### PAGE EXTRACT
New figures show a further decline in the number of students joining nursing courses in England and Wales.
The Universities and Colleges Admissions Service has said 23,800 students have been accepted on to nursing courses for this academic year – 340 fewer than last year and 6,350 fewer than in 2021, a 20% decline over three years.
According to the Royal College of Nursing the situation is “as bad as it’s ever been” with numbers dropping to pre-pandemic levels after an upturn in 2020 and 2021.
Universities have seen a 0.9% rise in all subjects in the number of students compared with 2023 – the first increase in four years. But nursing courses have seen a 1.4% drop over the past 12 months.
RCN England executive director Patricia Marquis said the decline could “really impact the whole of society” for years to come.
Part of the reason for the decline was the lack of support for students, senior health sector figures said. At the Covid Inquiry this week England’s former chief nurse Dame Ruth May said the 2015 decision to replace the grant or bursary paid to student midwives and nurses with loans was “catastrophic”. As a result there was a fall of about 5,700 trainees in England by 2020, Dame Ruth said.
“There would have been less burnout – there would have been less psychological impact,” she said.
The RCN has called on the government to provide better financial backing for student nurses including starting salaries boosted from £30,000 to £35,000.

### AIM OF THE TASK
According to the nursing admissions article, how many students have been accepted on to nursing courses for this academic year?

Stored data entries
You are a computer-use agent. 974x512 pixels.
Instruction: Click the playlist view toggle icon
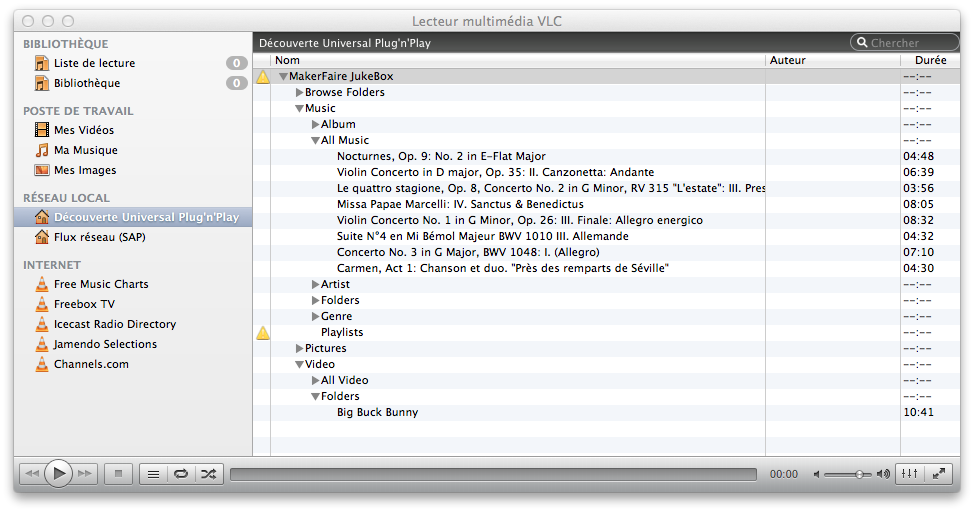(x=153, y=474)
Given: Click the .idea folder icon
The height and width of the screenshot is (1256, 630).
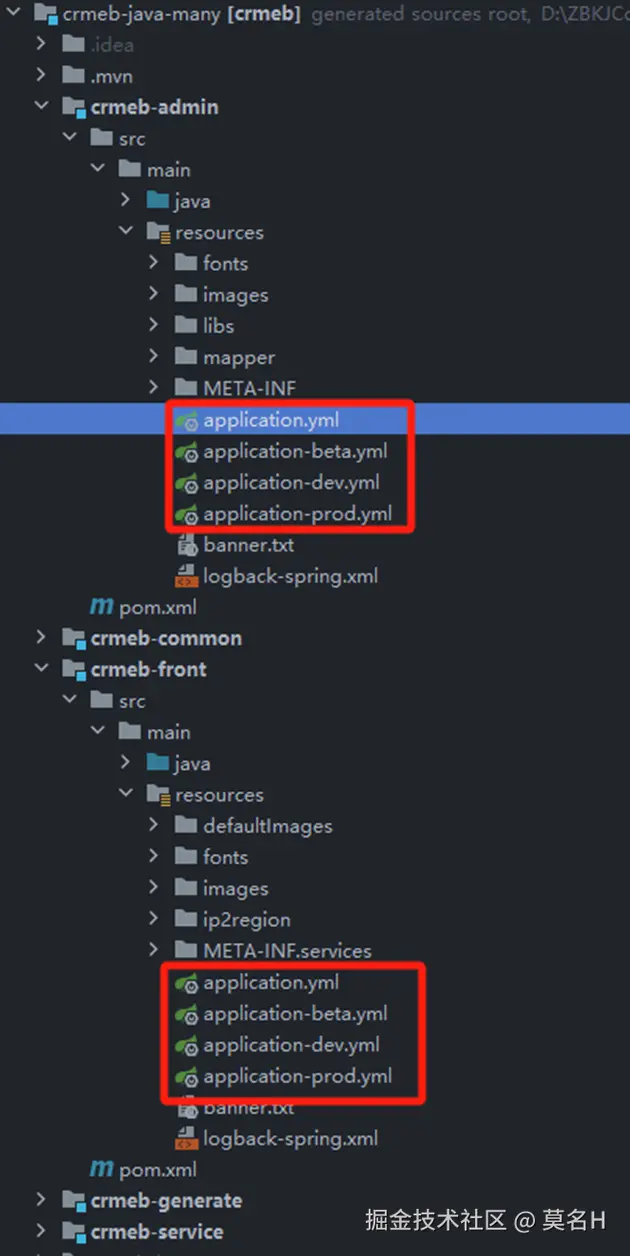Looking at the screenshot, I should tap(74, 45).
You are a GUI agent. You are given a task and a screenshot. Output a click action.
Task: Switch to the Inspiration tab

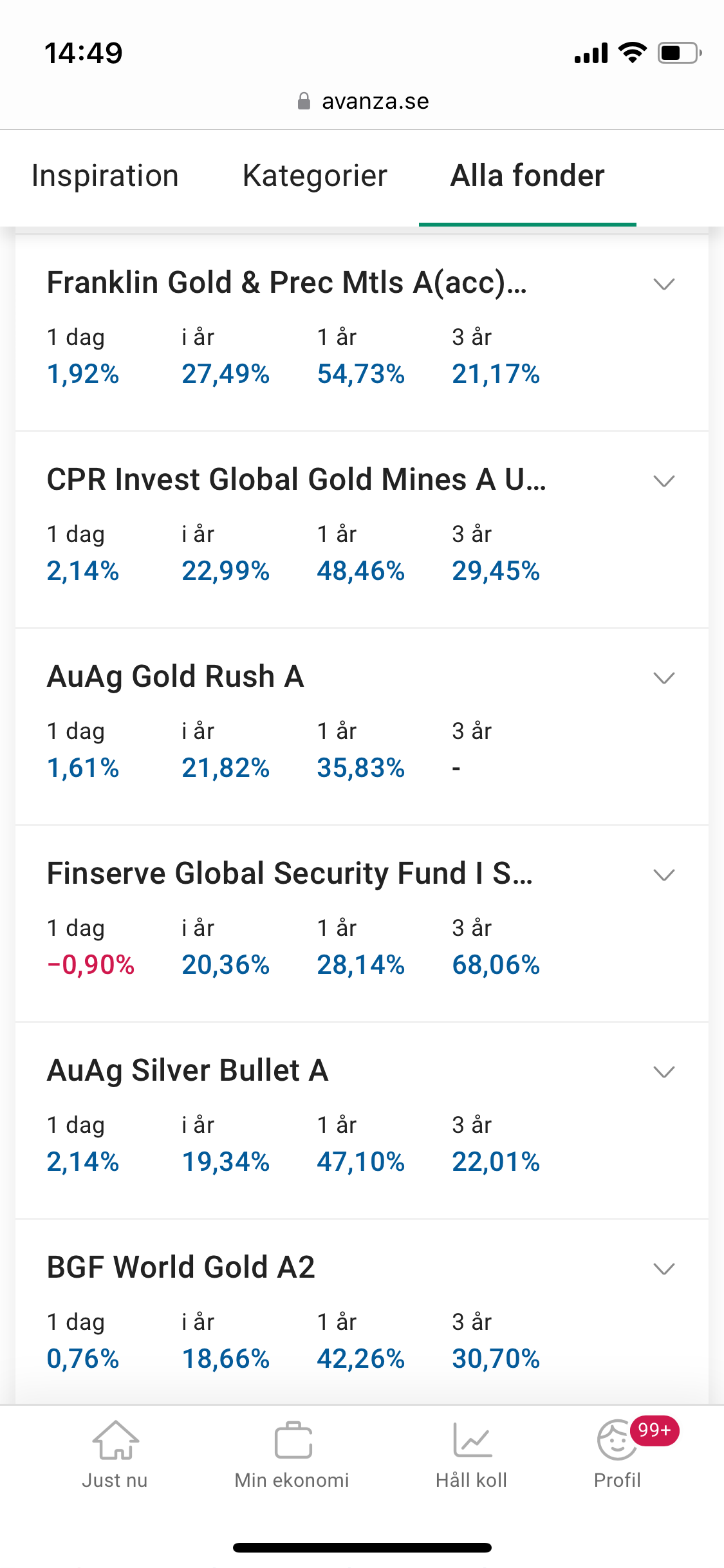tap(105, 176)
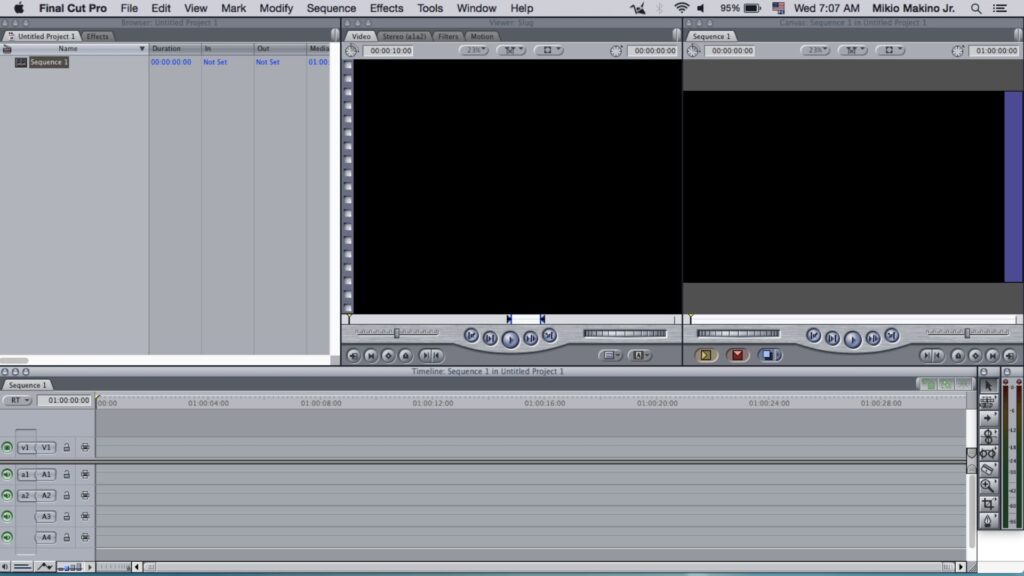Lock the A1 audio track
The width and height of the screenshot is (1024, 576).
[x=67, y=474]
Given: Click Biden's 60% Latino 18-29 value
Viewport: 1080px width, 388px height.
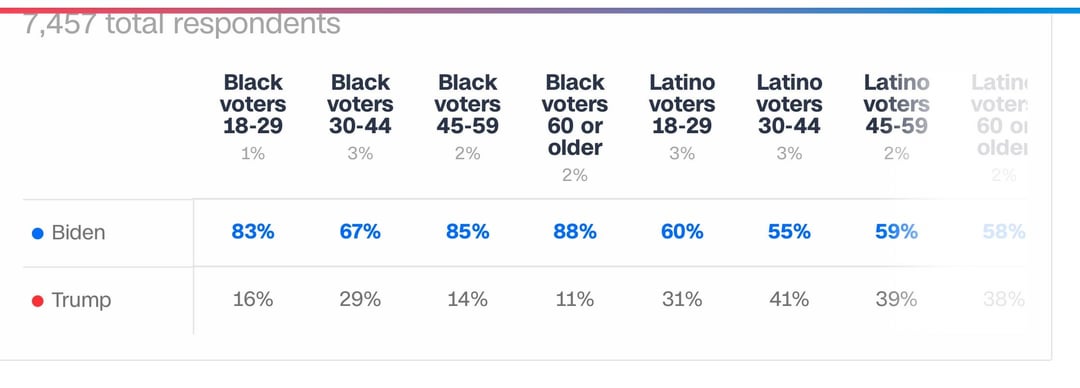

### SOLVED EXERCISE
23,800 students have been accepted on to nursing courses for this academic year.